See Pertamina Energy Trading Ltd v Karaha Bodas Co LLC and others [2007] 2 SLR(R) 518 (“Pertamina”) at [43], [63] and [64]. The second question involves two further sub issues:
(a) What did the order purport to achieve, prevent or preserve?
(b) How has a subversion of this order interfered or posed a real risk of interference with the administration of justice?
35 Mr Lim SC submits that SCM could not proceed against Mr Aurol in civil contempt because he was not a party to Suit 351; SCM therefore conjured up this allegation of criminal contempt, which is something that came under the supervision and purview of the Attorney-General. However, this proposition is unsupported by any authority. Mr Lim SC argues that even if there is no authority limiting the bringing of criminal contempt to the exclusive preserve of the Attorney-General, it is time for courts to rule accordingly.
36 Mr Lim SC’s initial proposition may be said to have some basis in A-G v Newspaper Publishing. In the context of proposing an abolition of the civil/criminal dichotomy in that case, Sir John Donaldson MR goes on to opine (at 362D–E):
What distinguishes the two categories is that in general conduct which involves a breach, or assisting in the breach, of a court order is treated as a matter for the parties to raise by complaint to the court, whereas other forms of contempt are in general considered to be a matter for the Attorney-General to raise. In doing so he acts not as a government minister or legal adviser, but as the guardian of the public interest in the due administration of justice.

Problems to solve
1 > According to the excerpt on contempt of court, in what capacity does the Attorney-General act when raising contempt?
2 > Carry on the excerpt on contempt of court with the passage that would follow its final sentence.

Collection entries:

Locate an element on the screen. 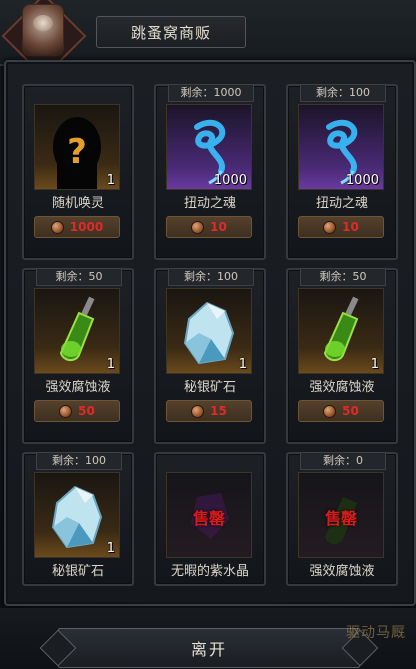  watermark: 驱动马厩 is located at coordinates (376, 633).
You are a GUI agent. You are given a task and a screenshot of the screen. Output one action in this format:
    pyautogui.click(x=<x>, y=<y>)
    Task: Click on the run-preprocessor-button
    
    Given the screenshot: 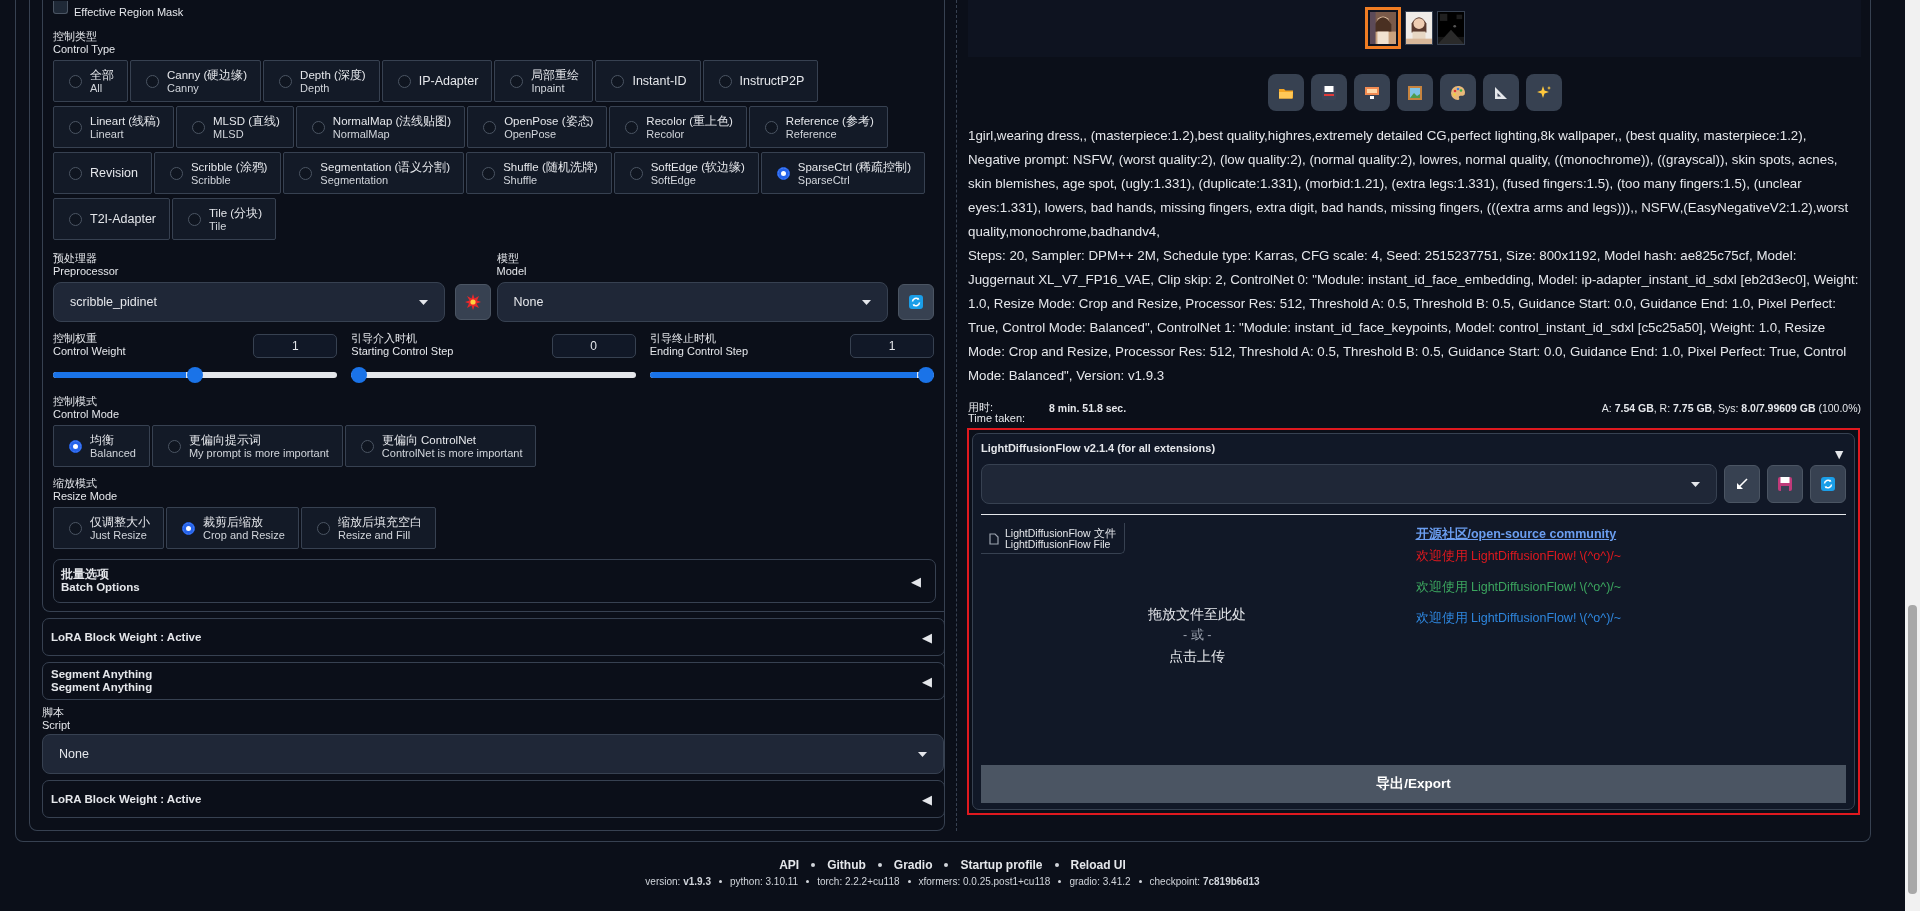 What is the action you would take?
    pyautogui.click(x=472, y=302)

Written responses
1 > As the guardian of the public interest in the due administration of justice, not as a government minister or legal adviser.

2 >
The learned Master of the Rolls prefaced each proposition with the phrase “in general”. This therefore does not mean that only the Attorney-General may bring such actions. Moreover, Singapore does not currently have legislation that is similar to the English Contempt of Court Act 1981 (“the 1981 Act”), which specifically limits the bringing of proceedings for some forms of contempt to the Attorney-General (see s 7), such legislation may be introduced in Singapore at a future point in time. Prior to the 1981 Act, any interested party could bring such an action in the UK: see Ian Cram gen ed, The Law of Contempt (LexisNexis, 4th Ed, 2010) at 13.13 (“Borrie and Lowe”). Given that Order 52 in Singapore’s Rules of Court was derived from Order 52 of the English Rules of the Supreme Court, in the absence of any statutory provisions to the contrary, any interested party can bring an action for criminal contempt (especially because, as noted above, we should move away from a strict categorisation of ‘civil’ and ‘criminal’ contempt). This is of course provided the court gives leave under O 52 r 2.
37 Mr Aurol is technically not a party in Suit 351. Practically speaking, being a director and/or executive in some of the companies involved as parties in Suit 351, neither is he is really an ‘unconnected’ third party as understood in common parlance. Be that as it may, if SCM makes out its allegations, then Mr Aurol falls within the category of contempt by interference.
38 Even if I take the position that Mr Aurol is a third party, as that term is commonly understood in law, it is clear that such a party can be liable in contempt if he knowingly assists a breach on the part of a named party or even if he acts alone, see Arlidge, Eady & Smith at para 11-34. In The Spycatcher, Lord Jauncey of Tullichettle held (at 231B) that:
...a person who knowingly acts in a way which will frustrate the operation of an injunction may be guilty of contempt even although he is neither named in the order nor has he assisted the person who is named to breach it.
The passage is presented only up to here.